> Task inputs
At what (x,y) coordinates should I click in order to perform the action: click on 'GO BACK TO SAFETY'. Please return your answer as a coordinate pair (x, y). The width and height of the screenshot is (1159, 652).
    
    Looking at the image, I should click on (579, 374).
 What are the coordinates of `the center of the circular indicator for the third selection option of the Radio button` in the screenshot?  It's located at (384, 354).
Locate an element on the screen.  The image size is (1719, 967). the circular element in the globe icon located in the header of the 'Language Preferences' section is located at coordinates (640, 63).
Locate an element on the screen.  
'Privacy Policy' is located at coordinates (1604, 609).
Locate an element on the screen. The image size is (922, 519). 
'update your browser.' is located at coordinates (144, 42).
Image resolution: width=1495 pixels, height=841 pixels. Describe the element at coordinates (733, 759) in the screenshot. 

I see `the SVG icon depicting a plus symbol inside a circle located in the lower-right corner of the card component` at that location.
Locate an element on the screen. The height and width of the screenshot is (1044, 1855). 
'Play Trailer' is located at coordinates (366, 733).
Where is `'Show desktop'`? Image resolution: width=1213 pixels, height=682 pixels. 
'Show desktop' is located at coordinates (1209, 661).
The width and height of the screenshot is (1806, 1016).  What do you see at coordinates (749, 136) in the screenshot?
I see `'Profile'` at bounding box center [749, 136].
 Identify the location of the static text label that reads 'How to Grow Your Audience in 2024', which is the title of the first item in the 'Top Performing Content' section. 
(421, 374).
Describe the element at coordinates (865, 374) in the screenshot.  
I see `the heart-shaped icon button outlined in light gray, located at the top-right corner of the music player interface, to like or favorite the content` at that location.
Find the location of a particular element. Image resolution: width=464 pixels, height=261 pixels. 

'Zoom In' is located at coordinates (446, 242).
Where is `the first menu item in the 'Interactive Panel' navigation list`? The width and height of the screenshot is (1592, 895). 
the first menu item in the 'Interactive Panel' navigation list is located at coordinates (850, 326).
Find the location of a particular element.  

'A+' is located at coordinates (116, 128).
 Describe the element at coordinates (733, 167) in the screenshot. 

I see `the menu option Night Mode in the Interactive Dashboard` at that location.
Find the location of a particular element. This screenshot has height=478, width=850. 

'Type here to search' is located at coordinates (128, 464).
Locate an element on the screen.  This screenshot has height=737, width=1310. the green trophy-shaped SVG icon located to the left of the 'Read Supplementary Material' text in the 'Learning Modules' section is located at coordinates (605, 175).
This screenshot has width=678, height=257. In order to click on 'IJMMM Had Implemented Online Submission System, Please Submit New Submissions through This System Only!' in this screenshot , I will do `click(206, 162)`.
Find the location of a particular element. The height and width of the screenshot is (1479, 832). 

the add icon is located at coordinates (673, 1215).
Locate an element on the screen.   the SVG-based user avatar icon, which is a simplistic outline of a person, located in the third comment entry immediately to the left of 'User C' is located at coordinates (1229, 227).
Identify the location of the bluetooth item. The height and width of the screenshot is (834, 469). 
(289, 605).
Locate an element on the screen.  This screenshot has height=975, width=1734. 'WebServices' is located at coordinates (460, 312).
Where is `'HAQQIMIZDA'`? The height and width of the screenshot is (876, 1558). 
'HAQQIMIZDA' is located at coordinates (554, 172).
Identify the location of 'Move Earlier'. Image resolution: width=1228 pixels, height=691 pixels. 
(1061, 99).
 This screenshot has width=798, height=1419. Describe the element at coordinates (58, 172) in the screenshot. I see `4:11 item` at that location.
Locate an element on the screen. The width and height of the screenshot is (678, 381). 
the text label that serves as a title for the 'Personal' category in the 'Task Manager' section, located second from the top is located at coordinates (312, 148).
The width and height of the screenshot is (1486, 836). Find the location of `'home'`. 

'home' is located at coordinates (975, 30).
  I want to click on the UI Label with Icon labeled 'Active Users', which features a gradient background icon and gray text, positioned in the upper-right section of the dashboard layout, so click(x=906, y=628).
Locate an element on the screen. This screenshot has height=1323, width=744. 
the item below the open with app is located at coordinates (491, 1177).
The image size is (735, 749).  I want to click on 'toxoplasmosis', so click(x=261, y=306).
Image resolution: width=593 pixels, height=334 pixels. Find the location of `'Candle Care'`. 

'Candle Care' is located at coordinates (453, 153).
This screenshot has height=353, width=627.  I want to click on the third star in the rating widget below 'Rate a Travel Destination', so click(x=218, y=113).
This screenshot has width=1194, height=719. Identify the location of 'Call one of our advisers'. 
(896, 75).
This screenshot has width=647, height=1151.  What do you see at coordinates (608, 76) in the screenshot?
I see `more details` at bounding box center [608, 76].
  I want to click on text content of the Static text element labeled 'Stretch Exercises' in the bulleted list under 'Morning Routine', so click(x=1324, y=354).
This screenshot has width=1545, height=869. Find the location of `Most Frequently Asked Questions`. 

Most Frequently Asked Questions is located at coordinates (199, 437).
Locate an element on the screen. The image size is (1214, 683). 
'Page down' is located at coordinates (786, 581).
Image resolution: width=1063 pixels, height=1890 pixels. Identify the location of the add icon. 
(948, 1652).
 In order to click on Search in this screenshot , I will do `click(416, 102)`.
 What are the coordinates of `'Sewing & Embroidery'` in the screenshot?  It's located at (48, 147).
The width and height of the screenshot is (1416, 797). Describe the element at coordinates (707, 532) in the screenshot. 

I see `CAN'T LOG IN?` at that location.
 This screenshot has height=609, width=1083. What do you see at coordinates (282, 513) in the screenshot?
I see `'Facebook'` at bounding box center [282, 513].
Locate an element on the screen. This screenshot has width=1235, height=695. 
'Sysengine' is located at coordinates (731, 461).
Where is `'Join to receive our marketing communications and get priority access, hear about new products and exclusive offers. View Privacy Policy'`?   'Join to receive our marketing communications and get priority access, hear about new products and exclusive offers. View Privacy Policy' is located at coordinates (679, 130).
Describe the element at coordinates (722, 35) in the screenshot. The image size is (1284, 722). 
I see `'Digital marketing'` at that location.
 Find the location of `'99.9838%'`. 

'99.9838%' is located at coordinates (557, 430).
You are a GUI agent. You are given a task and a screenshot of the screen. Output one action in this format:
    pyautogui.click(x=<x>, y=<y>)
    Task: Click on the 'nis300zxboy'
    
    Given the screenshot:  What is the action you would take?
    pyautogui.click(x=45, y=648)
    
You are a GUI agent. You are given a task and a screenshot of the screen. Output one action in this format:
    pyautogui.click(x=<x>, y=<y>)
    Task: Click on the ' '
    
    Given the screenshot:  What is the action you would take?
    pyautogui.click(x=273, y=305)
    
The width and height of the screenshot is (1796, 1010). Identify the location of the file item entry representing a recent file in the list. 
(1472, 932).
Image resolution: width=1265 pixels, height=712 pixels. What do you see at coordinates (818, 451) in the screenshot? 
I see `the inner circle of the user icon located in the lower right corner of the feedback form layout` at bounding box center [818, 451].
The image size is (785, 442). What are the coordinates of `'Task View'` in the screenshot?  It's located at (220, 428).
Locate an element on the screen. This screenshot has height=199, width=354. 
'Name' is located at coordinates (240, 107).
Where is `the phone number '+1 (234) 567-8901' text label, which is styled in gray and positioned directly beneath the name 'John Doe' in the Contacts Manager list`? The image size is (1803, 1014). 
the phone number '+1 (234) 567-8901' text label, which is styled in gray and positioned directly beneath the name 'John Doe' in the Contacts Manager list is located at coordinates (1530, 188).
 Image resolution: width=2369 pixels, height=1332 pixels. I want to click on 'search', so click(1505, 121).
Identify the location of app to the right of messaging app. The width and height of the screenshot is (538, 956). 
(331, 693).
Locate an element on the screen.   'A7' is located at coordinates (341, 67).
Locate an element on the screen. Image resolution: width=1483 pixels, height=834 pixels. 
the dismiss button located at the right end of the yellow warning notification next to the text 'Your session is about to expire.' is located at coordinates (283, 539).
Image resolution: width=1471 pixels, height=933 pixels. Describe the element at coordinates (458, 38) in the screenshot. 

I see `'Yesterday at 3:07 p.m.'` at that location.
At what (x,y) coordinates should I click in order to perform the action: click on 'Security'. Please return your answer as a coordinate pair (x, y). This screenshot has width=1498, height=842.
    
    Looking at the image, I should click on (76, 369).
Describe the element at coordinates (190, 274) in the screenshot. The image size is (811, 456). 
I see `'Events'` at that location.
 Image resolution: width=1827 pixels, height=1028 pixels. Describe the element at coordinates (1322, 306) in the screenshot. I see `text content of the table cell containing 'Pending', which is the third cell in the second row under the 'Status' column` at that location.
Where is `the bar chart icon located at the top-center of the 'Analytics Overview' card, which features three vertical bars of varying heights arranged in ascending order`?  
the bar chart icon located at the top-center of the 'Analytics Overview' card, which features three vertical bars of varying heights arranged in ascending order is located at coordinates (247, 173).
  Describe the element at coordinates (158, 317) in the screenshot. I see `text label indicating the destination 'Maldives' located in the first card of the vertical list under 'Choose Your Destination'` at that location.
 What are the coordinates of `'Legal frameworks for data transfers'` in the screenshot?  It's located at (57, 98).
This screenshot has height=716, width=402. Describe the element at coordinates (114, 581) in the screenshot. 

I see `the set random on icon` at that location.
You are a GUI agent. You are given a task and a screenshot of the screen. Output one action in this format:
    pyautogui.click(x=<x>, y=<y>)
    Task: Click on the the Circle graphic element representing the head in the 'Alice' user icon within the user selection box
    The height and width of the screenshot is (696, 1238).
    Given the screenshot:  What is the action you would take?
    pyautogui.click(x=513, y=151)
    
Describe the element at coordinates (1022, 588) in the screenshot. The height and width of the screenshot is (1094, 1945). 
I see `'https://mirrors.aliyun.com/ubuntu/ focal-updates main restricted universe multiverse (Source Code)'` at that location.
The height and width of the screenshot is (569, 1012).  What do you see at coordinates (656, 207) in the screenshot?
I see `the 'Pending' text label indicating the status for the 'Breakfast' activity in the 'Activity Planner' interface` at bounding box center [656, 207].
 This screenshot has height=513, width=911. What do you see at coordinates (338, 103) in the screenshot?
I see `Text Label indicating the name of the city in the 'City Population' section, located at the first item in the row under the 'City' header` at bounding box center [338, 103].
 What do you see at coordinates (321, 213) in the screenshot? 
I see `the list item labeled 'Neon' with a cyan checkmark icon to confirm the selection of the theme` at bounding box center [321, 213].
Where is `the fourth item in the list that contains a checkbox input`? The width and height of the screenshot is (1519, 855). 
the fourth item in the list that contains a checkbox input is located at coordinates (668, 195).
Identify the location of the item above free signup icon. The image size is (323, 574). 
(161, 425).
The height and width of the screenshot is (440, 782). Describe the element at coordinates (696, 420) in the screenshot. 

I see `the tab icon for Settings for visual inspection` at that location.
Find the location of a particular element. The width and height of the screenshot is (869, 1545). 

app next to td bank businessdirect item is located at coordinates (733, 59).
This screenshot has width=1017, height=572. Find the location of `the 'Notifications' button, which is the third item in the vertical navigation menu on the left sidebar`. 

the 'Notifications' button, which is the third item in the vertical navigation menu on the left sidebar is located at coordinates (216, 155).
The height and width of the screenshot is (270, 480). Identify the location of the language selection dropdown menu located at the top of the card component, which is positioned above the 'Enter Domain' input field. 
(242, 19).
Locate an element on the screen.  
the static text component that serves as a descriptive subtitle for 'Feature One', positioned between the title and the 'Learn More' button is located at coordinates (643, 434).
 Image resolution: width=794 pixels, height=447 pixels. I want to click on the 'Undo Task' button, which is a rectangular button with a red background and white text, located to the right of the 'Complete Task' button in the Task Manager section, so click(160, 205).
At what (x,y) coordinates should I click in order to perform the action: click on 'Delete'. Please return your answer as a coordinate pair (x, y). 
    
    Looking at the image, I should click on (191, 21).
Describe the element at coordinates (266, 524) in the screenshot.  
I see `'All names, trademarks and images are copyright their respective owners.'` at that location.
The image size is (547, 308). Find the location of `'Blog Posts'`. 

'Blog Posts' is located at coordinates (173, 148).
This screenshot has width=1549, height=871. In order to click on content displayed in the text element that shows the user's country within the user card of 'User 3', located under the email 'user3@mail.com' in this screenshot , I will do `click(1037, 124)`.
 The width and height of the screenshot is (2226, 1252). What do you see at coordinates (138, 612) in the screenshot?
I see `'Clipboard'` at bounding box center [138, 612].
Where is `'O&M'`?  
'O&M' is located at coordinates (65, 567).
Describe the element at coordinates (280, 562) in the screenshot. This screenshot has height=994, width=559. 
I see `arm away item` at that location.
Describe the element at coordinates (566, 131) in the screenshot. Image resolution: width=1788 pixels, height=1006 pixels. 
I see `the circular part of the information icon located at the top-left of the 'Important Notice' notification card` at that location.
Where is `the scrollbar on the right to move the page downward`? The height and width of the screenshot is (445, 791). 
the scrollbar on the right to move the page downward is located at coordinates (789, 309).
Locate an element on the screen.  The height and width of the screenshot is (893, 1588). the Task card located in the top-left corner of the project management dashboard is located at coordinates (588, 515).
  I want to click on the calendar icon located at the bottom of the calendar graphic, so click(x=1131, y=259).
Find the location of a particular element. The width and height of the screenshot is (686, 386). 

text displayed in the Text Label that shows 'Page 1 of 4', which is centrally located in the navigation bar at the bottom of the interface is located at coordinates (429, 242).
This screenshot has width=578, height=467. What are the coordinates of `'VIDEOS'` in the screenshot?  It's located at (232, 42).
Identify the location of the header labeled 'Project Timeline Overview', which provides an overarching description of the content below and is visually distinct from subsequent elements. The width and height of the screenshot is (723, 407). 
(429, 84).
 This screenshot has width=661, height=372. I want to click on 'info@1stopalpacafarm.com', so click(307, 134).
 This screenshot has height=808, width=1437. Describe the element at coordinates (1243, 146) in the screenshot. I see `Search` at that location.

> Goal
Reproduce verbatim the lines of the material above, beginning at the line that contains "is (445, 791)." and stopping after the line that contains "I want to click on the calendar".

> Result of the exercise
Where is `the scrollbar on the right to move the page downward`? The height and width of the screenshot is (445, 791). 
the scrollbar on the right to move the page downward is located at coordinates (789, 309).
Locate an element on the screen.  The height and width of the screenshot is (893, 1588). the Task card located in the top-left corner of the project management dashboard is located at coordinates (588, 515).
  I want to click on the calendar icon located at the bottom of the calendar graphic, so click(x=1131, y=259).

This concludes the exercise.